I mentioned this to her and she said there was a drain.  Maybe it's not working right.  The house was flipped and just about every system in her house has had to be redone since the flip.


----------



## Jerry_NJ (Dec 19, 2013)

May be I overlooked something in the beginning.... you say: "her house has had to be redone since the flip."  what is the "flip" about?
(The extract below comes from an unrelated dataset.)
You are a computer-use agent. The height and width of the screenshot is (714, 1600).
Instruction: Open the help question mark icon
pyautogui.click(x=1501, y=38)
My high efficiency HP went down a couple of week ago.  A geothermal (ground source) because of a compressor start circuit/capacitor blow out...but the unit celebrates its 20th birthday in February.  How old is the subject furnace? High efficiency what:  gas or oil?  Do you have a number on efficiency, over 95%?.


----------



## EatenByLimestone (Dec 19, 2013)

The house I live in was my Fathers.  He had lived here all my life.  The house next door had one owner from before I was born up until 5 maybe 6 years ago.  It was pretty run down when the owner decided he wanted to move.  He sold it for about 100K and a contractor that had an addiction to white powder started to renovate it.  The contractor gutted it inside, he took the 2nd floor completely out and got rid of some really nice interior brick walls put in originally for thermal mass.  The house looks pretty now, but the new owners (It has sold 3 times since the contractor got done with it.) have had nothing but issues...  roof leaking, front porch falling off.  Back deck had interior paint applied to it, gable vents didn't have any screening so birds nested in the attic.  Birds also nested in the range hood, etc.   And that's only what I know off the top of my head.  The house has been changing hands for around 275K each time.  I wouldn't be surprised if the furnace the contractor installed was a POS or it was put in improperly, or at some time since the contractor did the work it's been rigged to function so the property could sell quickly.


----------



## Jerry_NJ (Dec 19, 2013)

Geee.... sounds like some of my DIY work : (   I thought new/remodel construction required approval by a building inspector.. I know this law is mostly to be sure your property taxes are raised, but some of the gross errors you note should have been stopped even my a bureaucratic inspector.


----------



## EatenByLimestone (Dec 19, 2013)

I don't know how they would have gotten around having an inspector.  The house in question is right on the main road through the town.  When I finished off the attic I pulled a permit.  The electrical inspector was a 3rd party guy.  He didn't work for the town.  He seemed competent though.


----------



## Highbeam (Dec 19, 2013)

I get lots of work inspected and the inspections have never been thorough. For example, new chimney and the inspector never looked into the attic to verify clearances to wood.


----------



## laynes69 (Dec 19, 2013)

I've had both of our houses freeze at the exhaust pipe on our high efficiency furnaces. The one here was pointed down, and the vapor would condense at the end of the vent where it would drip and freeze. Eventually the ice caught up to the exhaust. Our other house, the hvac crew installed the exhaust and intake too close. The exhaust air would enter the intake and freeze. After changing the exit, it didn't happen again.


----------